- _Work instructions_: Reproduce verbatim the lines of the entries from the one containing "is (932, 550)." through the end of the entries, both ends included.

++++ Dataset entries ++++

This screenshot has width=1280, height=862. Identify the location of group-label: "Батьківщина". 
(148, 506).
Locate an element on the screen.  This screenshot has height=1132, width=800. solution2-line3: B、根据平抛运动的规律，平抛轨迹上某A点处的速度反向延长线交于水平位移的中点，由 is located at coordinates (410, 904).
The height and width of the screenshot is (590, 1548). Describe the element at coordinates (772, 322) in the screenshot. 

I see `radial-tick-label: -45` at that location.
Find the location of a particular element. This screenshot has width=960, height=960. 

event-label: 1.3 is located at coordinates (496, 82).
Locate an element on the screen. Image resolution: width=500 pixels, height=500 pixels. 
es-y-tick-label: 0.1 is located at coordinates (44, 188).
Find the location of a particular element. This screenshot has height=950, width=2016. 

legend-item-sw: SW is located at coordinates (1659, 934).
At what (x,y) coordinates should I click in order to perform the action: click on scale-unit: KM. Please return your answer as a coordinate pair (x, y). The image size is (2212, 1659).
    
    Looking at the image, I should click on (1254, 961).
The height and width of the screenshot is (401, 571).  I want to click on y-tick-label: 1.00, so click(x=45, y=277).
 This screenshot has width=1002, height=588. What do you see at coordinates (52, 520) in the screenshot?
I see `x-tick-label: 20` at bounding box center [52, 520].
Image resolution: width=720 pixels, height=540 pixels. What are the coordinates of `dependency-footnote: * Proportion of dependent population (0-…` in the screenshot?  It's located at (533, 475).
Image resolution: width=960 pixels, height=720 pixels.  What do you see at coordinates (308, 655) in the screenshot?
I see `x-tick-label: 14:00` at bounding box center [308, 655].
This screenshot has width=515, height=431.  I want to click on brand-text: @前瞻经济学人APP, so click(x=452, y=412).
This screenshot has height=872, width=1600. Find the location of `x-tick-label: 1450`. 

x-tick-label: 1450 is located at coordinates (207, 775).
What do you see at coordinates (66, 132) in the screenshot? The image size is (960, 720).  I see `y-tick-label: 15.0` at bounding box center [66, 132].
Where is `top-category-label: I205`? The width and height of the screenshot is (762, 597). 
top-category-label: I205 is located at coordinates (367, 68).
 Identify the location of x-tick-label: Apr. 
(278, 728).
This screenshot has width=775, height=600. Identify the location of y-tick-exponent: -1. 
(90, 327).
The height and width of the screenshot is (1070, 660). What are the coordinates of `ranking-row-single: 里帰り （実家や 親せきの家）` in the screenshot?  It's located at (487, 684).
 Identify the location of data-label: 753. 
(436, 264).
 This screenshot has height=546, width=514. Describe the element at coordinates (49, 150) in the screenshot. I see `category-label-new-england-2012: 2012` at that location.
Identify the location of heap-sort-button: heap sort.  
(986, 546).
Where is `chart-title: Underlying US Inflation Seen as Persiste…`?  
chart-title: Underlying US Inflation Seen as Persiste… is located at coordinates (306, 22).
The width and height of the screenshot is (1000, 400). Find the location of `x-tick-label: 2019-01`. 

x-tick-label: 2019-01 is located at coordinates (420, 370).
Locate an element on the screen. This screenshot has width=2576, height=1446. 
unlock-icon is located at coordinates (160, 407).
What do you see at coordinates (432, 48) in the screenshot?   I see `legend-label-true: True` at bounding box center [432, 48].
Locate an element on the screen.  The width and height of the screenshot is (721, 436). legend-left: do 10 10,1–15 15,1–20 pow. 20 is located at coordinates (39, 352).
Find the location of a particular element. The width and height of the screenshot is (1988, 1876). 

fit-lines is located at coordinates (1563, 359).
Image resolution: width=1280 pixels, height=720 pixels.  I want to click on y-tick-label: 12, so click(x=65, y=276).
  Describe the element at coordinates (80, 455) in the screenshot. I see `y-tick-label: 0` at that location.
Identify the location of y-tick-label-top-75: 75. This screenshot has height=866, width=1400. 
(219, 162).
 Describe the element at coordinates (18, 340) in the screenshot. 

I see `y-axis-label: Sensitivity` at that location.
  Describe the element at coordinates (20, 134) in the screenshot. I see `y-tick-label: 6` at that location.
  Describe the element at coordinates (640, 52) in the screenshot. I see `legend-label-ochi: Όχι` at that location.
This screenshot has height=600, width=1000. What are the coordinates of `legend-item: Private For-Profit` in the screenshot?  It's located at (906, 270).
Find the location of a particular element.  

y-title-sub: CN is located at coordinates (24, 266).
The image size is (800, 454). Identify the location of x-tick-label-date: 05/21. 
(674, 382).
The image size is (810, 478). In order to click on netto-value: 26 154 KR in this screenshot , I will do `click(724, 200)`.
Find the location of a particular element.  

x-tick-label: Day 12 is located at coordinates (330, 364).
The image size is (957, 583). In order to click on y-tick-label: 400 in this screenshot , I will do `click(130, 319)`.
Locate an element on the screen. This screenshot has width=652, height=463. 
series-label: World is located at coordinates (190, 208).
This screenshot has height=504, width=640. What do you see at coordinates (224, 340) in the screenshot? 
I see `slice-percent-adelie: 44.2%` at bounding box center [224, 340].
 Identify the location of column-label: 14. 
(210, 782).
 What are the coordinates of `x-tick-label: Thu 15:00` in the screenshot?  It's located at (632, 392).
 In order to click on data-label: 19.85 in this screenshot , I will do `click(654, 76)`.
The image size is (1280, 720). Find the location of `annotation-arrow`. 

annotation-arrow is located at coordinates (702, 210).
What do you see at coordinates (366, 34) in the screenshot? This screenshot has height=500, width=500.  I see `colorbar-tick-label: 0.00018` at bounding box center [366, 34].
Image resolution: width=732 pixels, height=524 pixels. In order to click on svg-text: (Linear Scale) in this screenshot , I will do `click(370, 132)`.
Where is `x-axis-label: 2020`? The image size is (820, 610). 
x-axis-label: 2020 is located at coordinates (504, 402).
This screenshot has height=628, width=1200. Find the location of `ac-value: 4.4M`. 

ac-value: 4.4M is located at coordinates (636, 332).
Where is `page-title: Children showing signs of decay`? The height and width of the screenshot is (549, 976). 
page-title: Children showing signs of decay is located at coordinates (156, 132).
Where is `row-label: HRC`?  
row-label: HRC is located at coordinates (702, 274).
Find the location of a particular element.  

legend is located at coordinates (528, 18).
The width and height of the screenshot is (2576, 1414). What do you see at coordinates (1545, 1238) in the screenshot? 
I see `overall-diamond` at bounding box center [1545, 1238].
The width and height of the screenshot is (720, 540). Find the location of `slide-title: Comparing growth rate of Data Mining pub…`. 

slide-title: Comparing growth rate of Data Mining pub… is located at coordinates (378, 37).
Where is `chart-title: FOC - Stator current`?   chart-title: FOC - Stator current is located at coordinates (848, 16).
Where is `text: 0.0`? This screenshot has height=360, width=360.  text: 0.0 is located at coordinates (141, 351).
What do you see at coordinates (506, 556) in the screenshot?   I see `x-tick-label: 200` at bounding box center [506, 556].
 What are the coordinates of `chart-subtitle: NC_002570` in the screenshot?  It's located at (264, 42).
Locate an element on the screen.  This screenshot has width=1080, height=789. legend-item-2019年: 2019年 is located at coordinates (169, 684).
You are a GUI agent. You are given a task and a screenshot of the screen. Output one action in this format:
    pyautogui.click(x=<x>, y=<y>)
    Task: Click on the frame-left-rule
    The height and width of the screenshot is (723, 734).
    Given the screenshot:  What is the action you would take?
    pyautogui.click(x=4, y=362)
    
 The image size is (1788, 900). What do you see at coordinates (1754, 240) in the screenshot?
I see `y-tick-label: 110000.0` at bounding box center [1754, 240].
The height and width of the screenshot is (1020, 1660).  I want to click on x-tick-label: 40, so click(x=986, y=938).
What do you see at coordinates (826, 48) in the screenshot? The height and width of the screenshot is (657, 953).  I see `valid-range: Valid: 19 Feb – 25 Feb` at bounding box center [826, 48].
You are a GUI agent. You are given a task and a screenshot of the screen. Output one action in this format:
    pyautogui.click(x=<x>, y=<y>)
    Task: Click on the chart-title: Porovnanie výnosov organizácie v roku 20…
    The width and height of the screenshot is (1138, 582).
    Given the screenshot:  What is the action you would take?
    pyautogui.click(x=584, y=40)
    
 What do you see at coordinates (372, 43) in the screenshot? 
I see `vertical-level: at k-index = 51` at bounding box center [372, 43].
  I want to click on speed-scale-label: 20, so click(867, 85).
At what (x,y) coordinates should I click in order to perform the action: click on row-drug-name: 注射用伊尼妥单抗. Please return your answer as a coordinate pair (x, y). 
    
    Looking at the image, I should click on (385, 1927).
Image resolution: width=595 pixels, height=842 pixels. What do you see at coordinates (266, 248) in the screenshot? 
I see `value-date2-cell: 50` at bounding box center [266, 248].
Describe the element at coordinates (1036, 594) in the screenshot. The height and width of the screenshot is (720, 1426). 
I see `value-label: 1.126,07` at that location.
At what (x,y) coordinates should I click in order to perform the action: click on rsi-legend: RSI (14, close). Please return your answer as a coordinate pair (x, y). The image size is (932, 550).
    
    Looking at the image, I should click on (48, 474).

++++

- _Completed exercise_:
At what (x,y) coordinates should I click in order to perform the action: click on rsi-legend: RSI (14, close). Please return your answer as a coordinate pair (x, y). The image size is (932, 550).
    
    Looking at the image, I should click on (48, 474).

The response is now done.